Tom Karwin, On Gardening | Aeoniums and other winter growers

Peninsula Premier Admin

Care for your garden

Even during these cold and bleak winter months, some succulent plants are going through their primary growth period. The “winter grower” (or “summer dormant”) succulents include several popular genera that you might have in your garden: Aloe, Cotyledon, Crassula, Dudleya, Gasteria, Haworthia, Kalanchoe, Pelargonium, and Sedum.

These plants should be allowed to rest during the summer months. When they are in growth mode from November to March keep them well-irrigated. Seasonal rains usually provide these plants with ample moisture to support their growth, although periods of drought could call for supplementary irrigation.

I write this column while anticipating exceptional rainfall, but we could also have dry conditions during this winter.

Let’s consider one of the more popular winter growers: the Aeonium. This genus includes 35–40 species (depending how they are counted), most of which are native to the Canary Islands, which is off the west coast of North Africa. There are also growing numbers of hybrid cultivars.

The rosette’s fine red edge adds to its appeal. (Contributed)
The Aeonium’s flowers are winter time welcomes but its rosettes are the main show. (Contributed)

The Aeonium species include a range of sizes and colors, all with a winter growth cycle. They also have many common characteristics: attractive rosettes of leaves, preference for partial shade, easy cultivation and propagation, and a requirement for well-drained soil.

Aeoniums produce attractive flower clusters during their winter growing phase. Most Aeoniums are monocarpic, meaning that the flowering stalk dies after blooming. If the plant has produced side shoots, those side shoots will live on.

One of the more common species, Aeonium arborescens, reaches or exceeds 3 feet in height, and tends to develop rangy growth, with rosettes on the end of ever-lengthening bare stalks. A. arborescens has green leaves, with some varieties edged in red. A popular variety of A. arborescens is ‘Zwartkop’, with very dark, almost black rosettes.

Stalkiness is the plant’s natural growth, but some gardeners prefer a more compact structure. They can promote a tighter form by lopping off the rosettes with a few inches of stalk and replanting the stalk in an appropriately semi-shaded and well-drained location.

A good practice for this propagation to allow the stalk’s cut end to dry (“callus”) for a few days before planting. This method reduces the potential for the stalk to rot when it comes in contact with the soil’s lively population of microorganisms.

This propagation method could be applied to any Aeonium species that become more rangy or “leggy” than the gardener prefers.

Some species of this plant tend to be naturally more shrub-like. A. canariense, for example, has a lower growing, branching structure that doesn’t require regular cutting and replanting.

Another example, A. ‘Kiwi’, a hybrid of Aeonium haworthii, has smaller rosettes and grows to just 2–3 feet high and wide.

Planting on mounds

Aeoniums, like other succulent plants, grow best with only occasional moisture. By definition, succulent plants have evolved to store moisture in their roots, stems or leaves, and do not do well in soggy conditions. If your garden bed is well-drained due to loamy soil and sloping terrain, you have a fine environment for succulent plants.

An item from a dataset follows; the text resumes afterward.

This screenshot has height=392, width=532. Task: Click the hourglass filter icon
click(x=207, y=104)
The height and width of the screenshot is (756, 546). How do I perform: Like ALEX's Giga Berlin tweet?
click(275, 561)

Some gardens, however, will have a flat profile and a high percentage of moisture-retentive clay soil. Or, a garden will have a low area that collects rainwater and becomes soggy. In either case, the bed is inhospitable to succulent plants—and most other herbaceous plants, as well.

It is difficult to change a garden’s natural soil, but the practical solution to poor growing conditions is to develop raised beds. These might be called mounds, or berms. They might also be called “Mediterranean Mounds,” because they are well-suited to plants from that area of the world. Of course, elevated garden beds are not unique to that region.

Creating mounded garden beds is not a trivial task. It usually involves importing enough soil of good quality (“topsoil”) to create the desired growing conditions. Such soil is available from local suppliers of landscape and building materials and can be delivered by the supplier or transported by a friend with pick-up truck.

How much is enough? That depends on your height, width and length objectives. The height of your raised bed should be enough to support the roots of the plants you will install. Provide enough height to avoid heavy clay or soggy soil.

The width and length of the mounded bed(s) will depend on the available space, your aesthetic vision, and the amount you want to commit to the project.

The ideal shape of mounded beds depends on your unique situation, Generally, gently curved beds are better than straight beds, but that’s a matter of personal preference. Sketches of the area to be improved could stimulate creative planning.

If you happen to have access to a quantity of inorganic rubble, e.g., broken concrete, rocks, etc., you could place it under the planned mound to support quick drainage of moisture. Plan to provide enough soil on top of this foundation for root growth.

As an aside, the concept of the rock garden has different objectives than a raised bed to support plants that require excellent drainage. We could explore rock gardening in a future column.

The one-time cost of creating mounded garden beds will create excellent growing conditions (the primary purpose), add an attractive third dimension to the garden, and actually increase the potential planting area.

If you have a difficult gardening situation and a long-term vision for gardening success, consider a mound-building project.

Advance your gardening knowledge

There are growing online resources to draw upon as you advance your gardening knowledge. While live webinars have particular appeal, many recorded presentations are worthy of your time. Ideally, you can select and view talks or demonstrations that address your specific interests and priorities.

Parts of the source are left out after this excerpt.